Die vollständige Wiedereingliederung Taiwans in das übrige China ist unvermeidlich. Schon jetzt ist die taiwanesische Wirtschaft stark vom Zugang zu den Märkten im übrigen China abhängig. Aus dem „Atlas of Economic Complexity“ der Harvard University geht hervor, dass fast 50 % aller Exporte Taiwans in das übrige China gehen [4]. Aus diesem übrigen China kommt auch der größte Teil der Einfuhren auf die Insel. Viele dieser Importe sind wichtige Vorprodukte für Taiwans Produktion von Halbleitern und Elektronikkomponenten, die bei weitem den größten Industriezweig Taiwans darstellt.

Nur wegen der anhaltenden und umfassenden Einmischung Washingtons in die lokalen politischen Angelegenheiten Taiwans wurde die schrittweise Wiedervereinigung unterbrochen. Bevor die von den USA unterstützte Demokratische Fortschrittspartei (DPP) 2016 an die Macht kam, war die amtierende Kuomintang-Partei (KMT) auf dem besten Weg, ein Handelsabkommen mit dem Festland zu unterzeichnen, das die bereits weitreichende wirtschaftliche Integration noch weiter vorangetrieben hätte.

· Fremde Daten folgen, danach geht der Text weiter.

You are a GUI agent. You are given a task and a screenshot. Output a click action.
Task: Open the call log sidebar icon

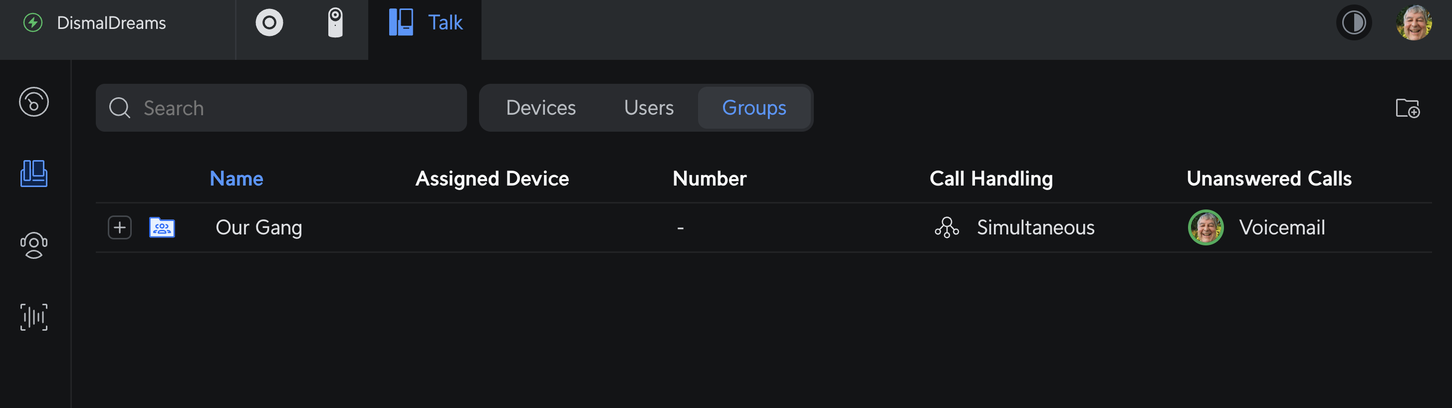34,102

Ironischerweise unterstützten die USA im Jahr 2014, als sie die Ukraine politisch eroberten, auch die Proteste der Opposition in Taiwan, die als „Sonnenblumenbewegung“ bezeichnet werden. Damit ebneten sie so den Weg für den Aufstieg der DPP an die Macht zwei Jahre später. Genau wie das von den USA installierte Marionettenregime in Kiew nahm die DPP sofort Kurs auf Selbstzerstörung, indem sie die Beziehungen zum Festland auf Kosten der auf Taiwan lebenden Menschen unvernünftiger weise zurückschraubte.

Bei den jüngsten Kommunalwahlen in Taiwan schnitt die DPP schlecht ab und die Wahl diente als inoffizielles Referendum zur Ablehnung der separatistischen Plattform der DPP, des Schadens, den sie der lokalen Wirtschaft zugefügt hat, und der Instabilität, die sie an der Meerenge zum Festland verursacht hat. Doch genau wie in der Ukraine, wo die öffentliche Meinung nach Frieden strebt, haben Washington und seine Marionettenregierung die Absicht, sich über diese Stimmung in Taiwan hinwegzusetzen und die Insel noch näher an einen weiteren, von den USA angezettelten Stellvertreterkrieg heranzuführen.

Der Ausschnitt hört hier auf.